Tumour necrosis factor alpha is pro-inflammatory in normal human skin and modulates cutaneous adhesion molecule expression

Abstract
Tumour necrosis factor alpha (TNF-alpha) is a potent immunoregulatory cytokine produced by many cutaneous cells, including keratinocytes, mast cells and Langerhans cells. To explore its potential role in inflammatory skin disease, we have studied immunohistochemically the effects of intradermal recombinant human TNF-alpha (rHuTNF-alpha) on cutaneous inflammatory cells, adhesion molecules and Langerhans cells in normal human skin. Volunteers receive rHuTNF-alpha 100 U (group A), 5000 U (group B), or 100 U daily for 5 days (group C), and biopsies were taken at 6 h (groups A and B), or 6 h after the final injection (group C).
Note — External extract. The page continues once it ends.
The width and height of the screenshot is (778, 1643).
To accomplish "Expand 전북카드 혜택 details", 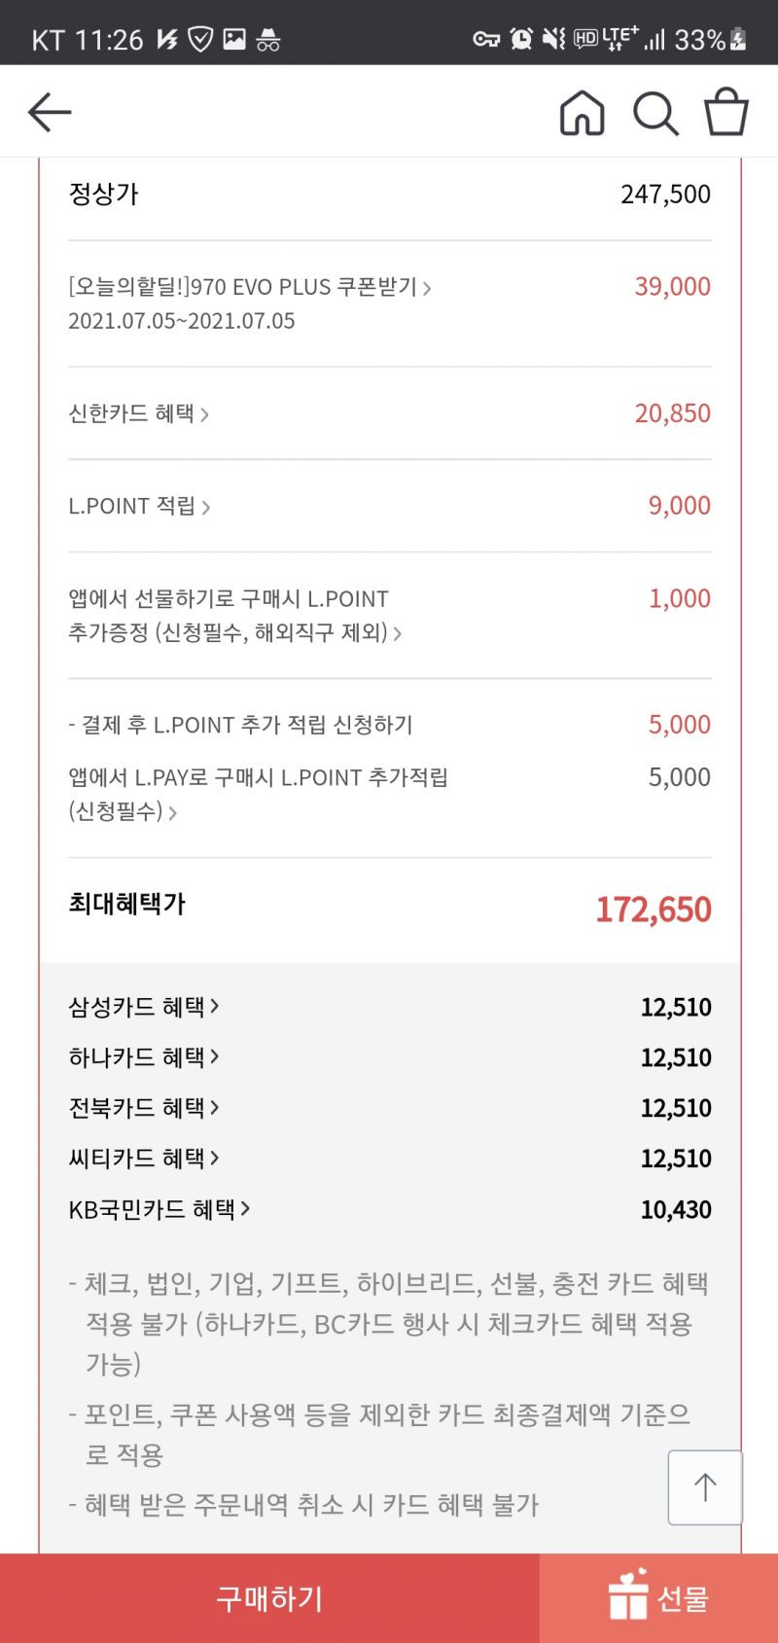I will (x=144, y=1108).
An inflammatory cell infiltrate developed in all cases: following single injections of either 100 or 5000 U rHuTNF-alpha this was predominantly neutrophilic, whereas following multiple injections of 100 U few neutrophils were seen, although many lymphocytes (CD3+, CD4+) were present. In all groups there was an increase in cells of monocyte/macrophage lineage (CD36+). TNF-alpha induced a dose- and time-dependent decrease in CD1a+ epidermal Langerhans cell numbers and an increase in dermal CD1a+ cells, suggesting migration of Langerhans cells away from the epidermis. TNF-alpha induced endothelial E-selectin, intercellular adhesion molecule-1 (ICAM-1) and vascular cell adhesion molecule-1 (VCAM-1) in all groups, and adhesion molecule expression by interstitial dermal dendritic cells (ICAM-1 and VCAM-1) and keratinocytes (ICAM-1) was observed. These findings indicate that TNF-alpha is a potent modulator of cutaneous immune function in vivo, and this central role in the cutaneous immune response suggests that TNF-alpha may be an attractive target for therapeutic inhibition.